Many businesses still struggle with information security deficiencies and common security weaknesses that can elevate their risk of data breaches.
Based on a global survey of 476 information technology and security professionals located in more than 50 countries, a new Trustwave report benchmarks by which IT and security professionals can compare their risk stance against their peers.
Key findings include:
Data is the lifeblood of business: 81 percent of businesses store and process financial data, 71 percent store intellectual property and 47 percent store payment card data.
High level executives are only somewhat involved: 45 percent of businesses have board- or senior-level management who take only a partial role in security matters; 9 percent do not partake at all.
Sensitive data may be off the radar: 63 percent of businesses do not have a fully mature method to control and track sensitive data, while 19 percent do not have one at all. Additionally less than half (49 percent) fully encrypt stored sensitive data, with 51 percent only partially or not at all.
If they’re breached, they don’t know what to do: 21 percent of businesses do not have incident response procedures in place; 20 percent of businesses do not have a process that enables the reporting of security incidents.
They understand legal implications but fail to take action: 60 percent of businesses are fully aware of their legal responsibilities in safeguarding sensitive data, yet 21 percent never perform security awareness training, 23 percent never hold security planning meetings and 24 percent do not have employees that read and sign their businesses’ information security policy.

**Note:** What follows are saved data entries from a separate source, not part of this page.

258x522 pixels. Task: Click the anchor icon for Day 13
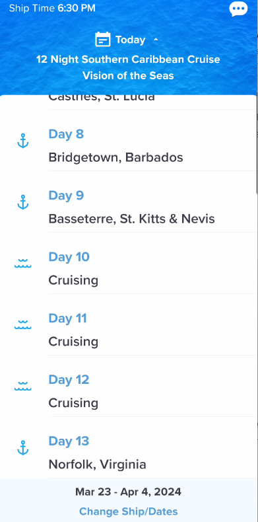coord(23,447)
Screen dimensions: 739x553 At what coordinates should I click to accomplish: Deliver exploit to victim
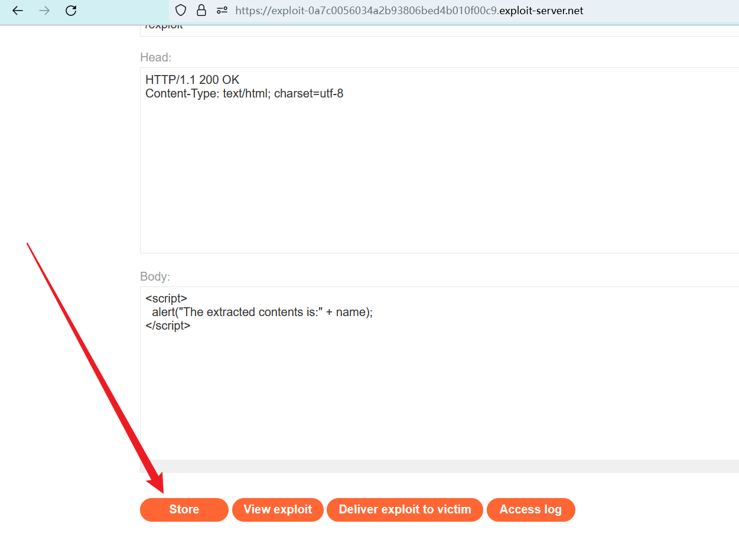point(405,509)
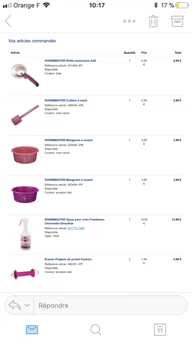Tap the purple muesli bowl thumbnail
192x341 pixels.
pos(25,194)
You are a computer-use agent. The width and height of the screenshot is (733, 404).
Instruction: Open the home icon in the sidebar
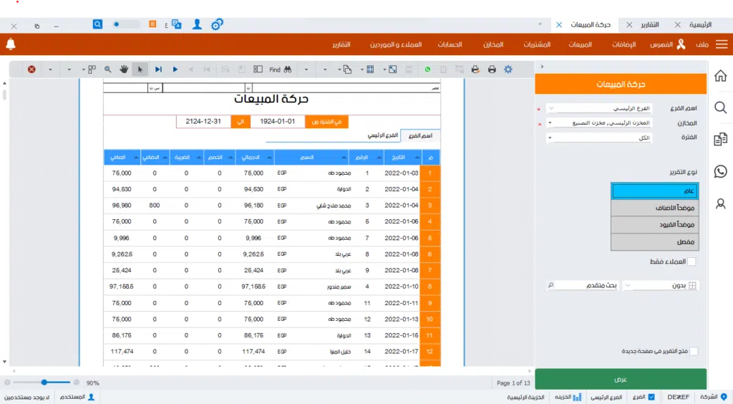pyautogui.click(x=721, y=76)
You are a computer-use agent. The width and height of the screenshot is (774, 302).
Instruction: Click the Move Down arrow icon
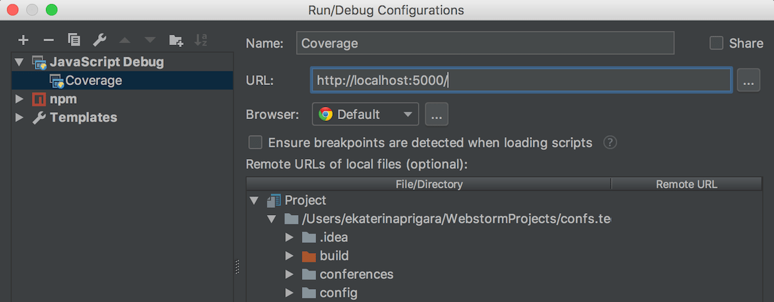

They do not know where their valuable data lives: 33 percent of businesses have not commissioned a risk assessment to identify where their valuable data lives and what controls – if any – are in place to protect it.
Assumptions about third-party providers’ security controls: 58 percent of businesses use third-parties to manage sensitive data, yet almost half (48 percent) do not have a third party management program in place.
They lack patch management programs: 58 percent of businesses do not have a fully mature patch management process in place, and 12 percent do not have a patch management process in place at all.
“Businesses must look at security as a business-as-usual imperative,” said Michael Aminzade, vice president of Global Compliance & Risk Services at Trustwave. “Understanding their risk level is the first step. By identifying their largest security shortfalls and rectifying them, businesses can stay ahead of the criminals and decrease their risk of getting breached.”